The current concept plan for the new Montlake Boulevard. (WSDOT)

Of course, STEB’s absurdity goes well beyond the headline. This passage encapsulates their asinine hypothesis and fairytale alternative:

Because Seattle straddles state freeways at their busiest points, it should be ready to absorb the traffic when they’re disrupted.

For instance, more traffic police were needed at key intersections far from Monday’s accident. Perhaps the 1,239 new city employees Murray has hired could be cross-trained to provide emergency traffic control.

Major incidents will keep happening, and their effects are worsened because Seattle eliminated numerous arterial lanes in recent years.
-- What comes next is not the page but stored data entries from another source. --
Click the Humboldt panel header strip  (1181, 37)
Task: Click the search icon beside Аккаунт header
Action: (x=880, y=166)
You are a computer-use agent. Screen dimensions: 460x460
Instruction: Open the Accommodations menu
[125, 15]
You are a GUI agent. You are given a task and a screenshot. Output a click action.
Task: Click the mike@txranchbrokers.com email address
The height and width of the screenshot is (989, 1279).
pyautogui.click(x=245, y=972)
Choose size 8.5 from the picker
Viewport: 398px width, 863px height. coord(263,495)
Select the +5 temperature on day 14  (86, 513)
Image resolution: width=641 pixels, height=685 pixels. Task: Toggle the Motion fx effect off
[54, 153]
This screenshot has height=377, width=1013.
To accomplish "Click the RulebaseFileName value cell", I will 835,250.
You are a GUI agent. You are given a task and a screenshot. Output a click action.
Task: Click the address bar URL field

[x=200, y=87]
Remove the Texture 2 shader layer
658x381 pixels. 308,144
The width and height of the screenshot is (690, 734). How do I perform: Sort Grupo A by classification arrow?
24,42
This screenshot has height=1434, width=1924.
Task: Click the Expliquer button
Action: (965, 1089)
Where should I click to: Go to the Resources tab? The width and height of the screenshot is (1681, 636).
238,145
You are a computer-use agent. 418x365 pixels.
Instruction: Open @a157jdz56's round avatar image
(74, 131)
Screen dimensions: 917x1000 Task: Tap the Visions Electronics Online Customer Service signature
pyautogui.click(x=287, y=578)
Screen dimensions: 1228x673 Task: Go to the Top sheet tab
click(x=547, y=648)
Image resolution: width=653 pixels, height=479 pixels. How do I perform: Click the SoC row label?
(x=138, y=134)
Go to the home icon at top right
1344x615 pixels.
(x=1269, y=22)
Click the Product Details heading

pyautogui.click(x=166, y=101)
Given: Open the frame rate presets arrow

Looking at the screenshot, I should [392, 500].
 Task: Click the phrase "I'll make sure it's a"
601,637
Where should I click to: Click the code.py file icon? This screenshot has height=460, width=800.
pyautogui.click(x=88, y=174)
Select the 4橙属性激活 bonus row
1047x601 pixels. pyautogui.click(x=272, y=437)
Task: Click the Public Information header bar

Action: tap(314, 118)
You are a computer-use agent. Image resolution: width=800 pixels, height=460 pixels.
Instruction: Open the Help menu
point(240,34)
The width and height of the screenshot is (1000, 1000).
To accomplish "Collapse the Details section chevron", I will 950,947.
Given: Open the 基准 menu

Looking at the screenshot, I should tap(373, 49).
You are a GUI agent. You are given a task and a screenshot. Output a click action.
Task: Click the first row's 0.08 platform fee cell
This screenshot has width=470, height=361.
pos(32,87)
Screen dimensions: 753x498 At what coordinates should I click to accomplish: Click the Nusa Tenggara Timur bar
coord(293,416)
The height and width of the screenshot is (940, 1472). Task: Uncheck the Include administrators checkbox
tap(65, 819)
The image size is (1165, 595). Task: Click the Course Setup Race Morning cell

This reduced capacity hurt on Monday.

Lanes were replaced with bicycle paths. The problem isn’t adding bike paths, it’s that the city did so by reducing general traffic capacity. This makes the street network less resilient and capable of handling surges — and more dependent on I-5.

Murray should consider the network’s brittleness as he prepares to reconfigure downtown streets. His One Center City plan will likely eliminate more general-purpose lanes, cutting arterial capacity adjacent to I-5. A potpourri of new bike lanes, streetcars and bus lanes are being considered on First, Second, Third, Fourth and Fifth avenues. Meanwhile the viaduct is being replaced with a smaller-capacity tunnel.

Obviously, STEB does not consider other modes in transportation resiliency. Nonetheless, transit lanes and bicycle lanes can carry many more people with less space. This isn’t ideology but rather geometry. By the way, assuming transportation policy be entirely centered around single occupant vehicles is an ideology all its own, even if it’s the default in some minds. Whether opportunistic trolling or a real policy proposal, cross-training new City employees to provide “emergency traffic control” happens to be illegal under City ordinance that stipulates only uniformed police officer do traffic flagging at intersections.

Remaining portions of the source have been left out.